◆ **TASK GOAL**: Beginning with the first line below, output every record verbatim and leave out the images.

Stored data

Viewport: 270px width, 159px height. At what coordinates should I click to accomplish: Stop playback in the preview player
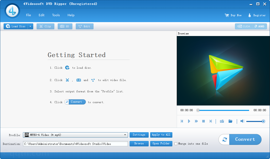point(203,121)
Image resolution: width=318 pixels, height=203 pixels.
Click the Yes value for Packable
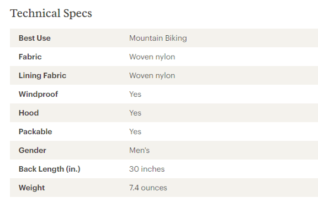(x=135, y=131)
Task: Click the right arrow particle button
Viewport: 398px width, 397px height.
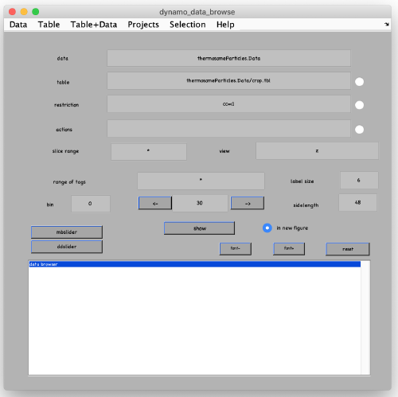Action: coord(248,204)
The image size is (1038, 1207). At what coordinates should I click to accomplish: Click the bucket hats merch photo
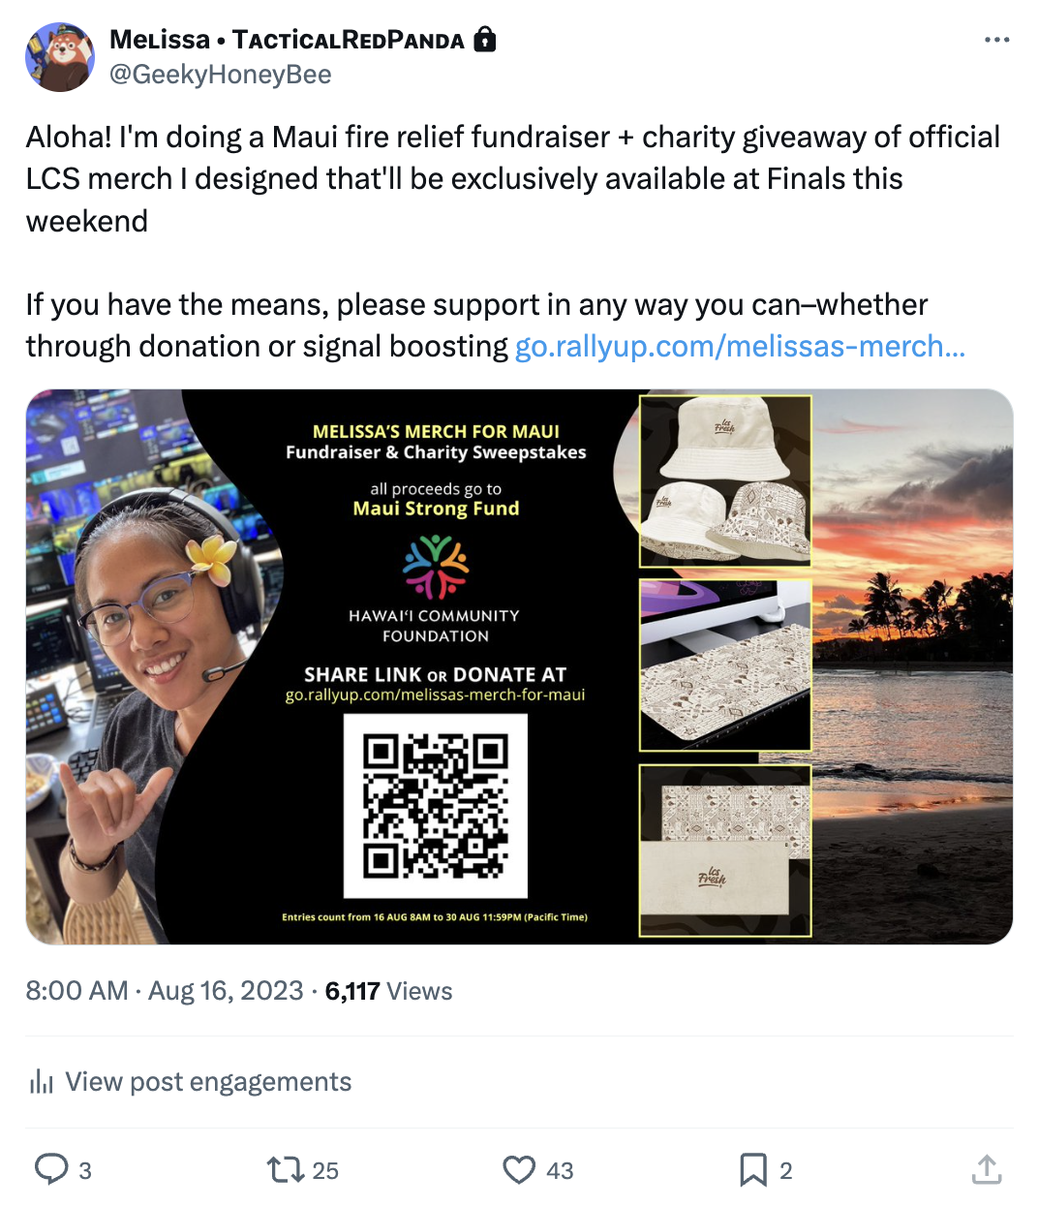pos(725,481)
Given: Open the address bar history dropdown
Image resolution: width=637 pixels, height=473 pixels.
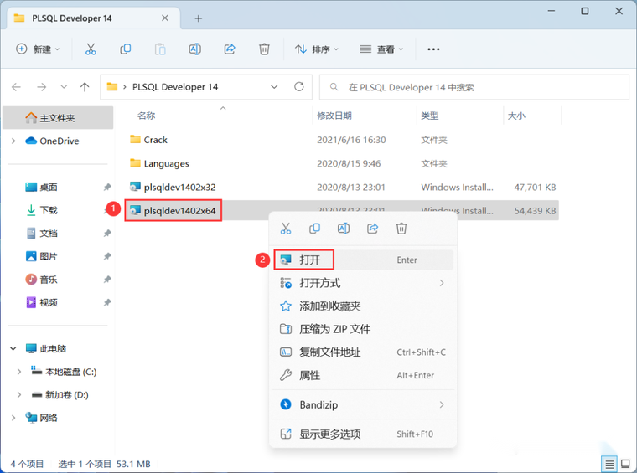Looking at the screenshot, I should point(274,87).
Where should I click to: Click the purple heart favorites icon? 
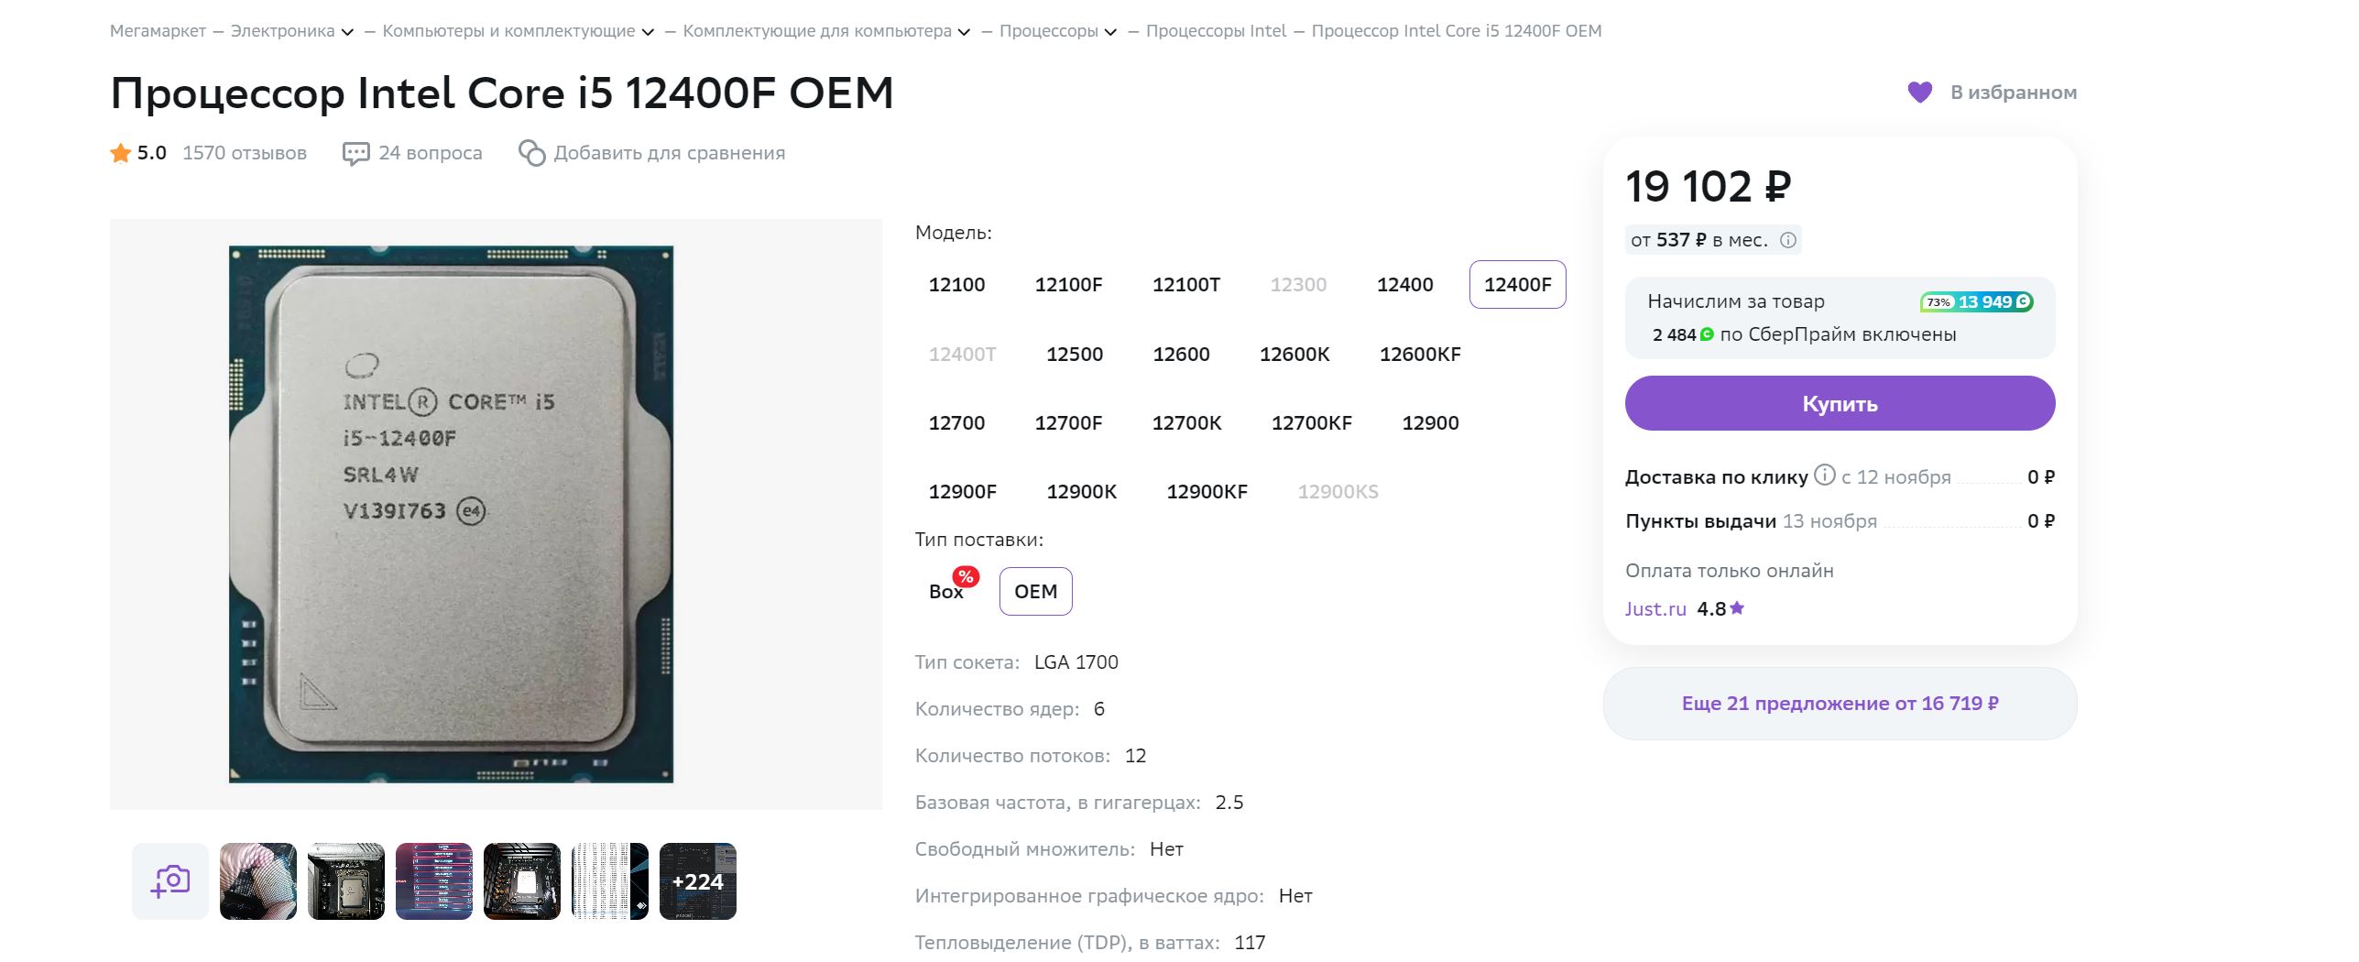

◆ **FINISHED TASK**:
Viewport: 270px width, 159px height. At what coordinates should I click to accomplish: Stop playback in the preview player
point(203,121)
Image resolution: width=318 pixels, height=203 pixels.
Click the Yes value for Packable
(x=135, y=131)
Task: Click the right arrow particle button
Viewport: 398px width, 397px height.
Action: coord(248,204)
The image size is (1038, 1207). At what coordinates should I click to accomplish: Click the bucket hats merch photo
pos(725,481)
Given: Open the address bar history dropdown
Image resolution: width=637 pixels, height=473 pixels.
Looking at the screenshot, I should point(274,87).
Where should I click to: Click the purple heart favorites icon? 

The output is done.